Im 19. Jahrhundert wuchs die Garnison deutlich an. Ab 1828 ist nahe dem heutigen Bahnhof die größere „Holzmarkt-Kaserne“ errichtet worden, sie erhielt 1938 den Namen Gibraltar-Kaserne. Als nächstes folgte ab 1893 östlich außerhalb des Stadtgebietes die „Lindhoop-Kaserne“. Diese bestand überwiegend aus einfachen Baracken. Ab 1938 trug sie den Namen Dettingen-Kaserne.
Nach der Machtergreifung der Nationalsozialisten, kamen im Rahmen der allgemeinen Aufrüstung in den 1930er Jahren zwei weitere Kasernen dazu. In sehr kurzer Bauzeit ist 1936 die „Brunnenweg-Kaserne“ entstanden. Ab 1938 hieß sie Nampcel-Kaserne. Zur gleichen Zeit ist unmittelbar an die Dettingen-Kaserne angrenzend die Kolberg-Kaserne errichtet worden. Sie konnte 1937 bezogen werden.

Mit der steigenden Bedeutung der Garnison wurden natürlich auch entsprechende Einrichtungen für die Ausbildung der Truppe erforderlich. Schon im 19. Jahrhundert ist ein Exerzierplatz angelegt worden. Er lag auf halber Strecke zwischen Verden und Kirchlinteln. Durch die im Laufe der Jahre ansteigende Zahl in Verden beheimateter Verbände, mußte auch die Fläche des Übungsplatzes mitwachsen.
Die Einrichtung eines Schießstandes wurde bald erforderlich. Etwa 1895 ist am Rand des Dorfes Borstel eine solche Anlage aufgebaut worden. So verdichteten sich im Laufe der Zeit die militärischen Liegenschaften von Verden am Ostrand der Stadt.

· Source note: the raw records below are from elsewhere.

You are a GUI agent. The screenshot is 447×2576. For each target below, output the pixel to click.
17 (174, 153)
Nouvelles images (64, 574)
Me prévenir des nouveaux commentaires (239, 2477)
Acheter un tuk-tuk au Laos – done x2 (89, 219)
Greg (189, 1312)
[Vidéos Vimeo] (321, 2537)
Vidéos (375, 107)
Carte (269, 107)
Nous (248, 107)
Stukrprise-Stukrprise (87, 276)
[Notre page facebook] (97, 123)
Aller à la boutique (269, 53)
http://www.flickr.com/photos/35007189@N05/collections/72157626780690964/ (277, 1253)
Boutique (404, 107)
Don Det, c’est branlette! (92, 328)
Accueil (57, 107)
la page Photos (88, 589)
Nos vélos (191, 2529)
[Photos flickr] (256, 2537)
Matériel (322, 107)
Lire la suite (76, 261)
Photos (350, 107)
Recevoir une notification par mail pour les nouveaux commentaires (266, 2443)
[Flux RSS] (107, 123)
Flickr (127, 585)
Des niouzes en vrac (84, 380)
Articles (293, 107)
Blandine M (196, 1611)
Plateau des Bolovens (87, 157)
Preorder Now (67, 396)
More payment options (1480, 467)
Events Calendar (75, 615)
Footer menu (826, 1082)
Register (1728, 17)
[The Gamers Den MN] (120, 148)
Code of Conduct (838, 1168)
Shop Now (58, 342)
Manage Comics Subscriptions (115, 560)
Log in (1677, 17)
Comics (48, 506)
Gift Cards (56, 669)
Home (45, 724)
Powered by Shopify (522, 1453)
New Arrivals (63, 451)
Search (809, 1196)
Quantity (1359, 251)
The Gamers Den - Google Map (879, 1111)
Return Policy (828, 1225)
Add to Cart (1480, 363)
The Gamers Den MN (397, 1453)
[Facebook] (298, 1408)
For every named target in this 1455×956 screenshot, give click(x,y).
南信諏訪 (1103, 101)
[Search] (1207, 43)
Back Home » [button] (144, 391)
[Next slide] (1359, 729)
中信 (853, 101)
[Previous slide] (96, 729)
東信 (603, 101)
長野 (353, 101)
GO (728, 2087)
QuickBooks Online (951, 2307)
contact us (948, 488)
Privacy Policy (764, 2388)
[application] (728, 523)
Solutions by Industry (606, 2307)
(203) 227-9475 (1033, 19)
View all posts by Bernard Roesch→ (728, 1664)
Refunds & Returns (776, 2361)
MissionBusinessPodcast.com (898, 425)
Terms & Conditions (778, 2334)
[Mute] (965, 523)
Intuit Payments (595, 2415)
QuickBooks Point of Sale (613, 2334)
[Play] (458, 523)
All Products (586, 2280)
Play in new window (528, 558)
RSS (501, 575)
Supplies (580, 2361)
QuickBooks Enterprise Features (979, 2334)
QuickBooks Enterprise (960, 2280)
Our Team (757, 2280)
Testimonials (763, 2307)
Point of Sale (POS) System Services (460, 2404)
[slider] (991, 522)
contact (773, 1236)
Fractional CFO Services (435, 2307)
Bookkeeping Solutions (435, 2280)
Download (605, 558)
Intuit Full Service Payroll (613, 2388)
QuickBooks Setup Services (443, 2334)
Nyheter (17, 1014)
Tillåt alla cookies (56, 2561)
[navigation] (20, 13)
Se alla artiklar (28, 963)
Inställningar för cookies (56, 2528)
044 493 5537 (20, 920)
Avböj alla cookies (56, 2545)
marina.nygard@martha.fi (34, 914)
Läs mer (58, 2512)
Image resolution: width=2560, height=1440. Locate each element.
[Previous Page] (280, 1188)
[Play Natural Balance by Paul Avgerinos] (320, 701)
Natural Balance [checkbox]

In der ursprünglichen Form war der Schießstand einfach gehalten. Genaue Angaben über dessen Beschaffenheit liegen nicht vor. Allein die Daten über spätere Ausbauten zeigen aber, daß in der ersten Zeit nur wenig an besonderer Infrastruktur errichtet worden ist.
In den 1930er Jahren wurde der Schießstand deutlich erweitert. Zwischen 1936 und 1938 führte der Reichsarbeitsdienst (RAD) diverse Arbeiten aus. Neu errichtete man ein Aufenthaltsgebäude für Mannschaften und ein Wohnhaus für den Platzwart. Dazu kam ein Stall für Pferde. Zu dieser Zeit gab es in der Wehrmacht noch eine größere Anzahl Verbände, die mit Pferden ausgestattet waren.
Die Langwaffenbahnen des Schießstandes wurden ausgebaut und verlängert. Die einzelnen Schießbahnen waren voneinander auf ihrer gesamten Länge durch Erdwälle getrennt. Im vorderen Bereich der Anlage standen vier Kurzwaffenbahnen. Man hat massive Kugelfänge und Abweiser errichtet. Der Schießstand bekam so einen moderneren Zuschnitt, wenngleich heutige Anforderungen an Sicherheitszone und Lärmschutz längst nicht erfüllt worden sind.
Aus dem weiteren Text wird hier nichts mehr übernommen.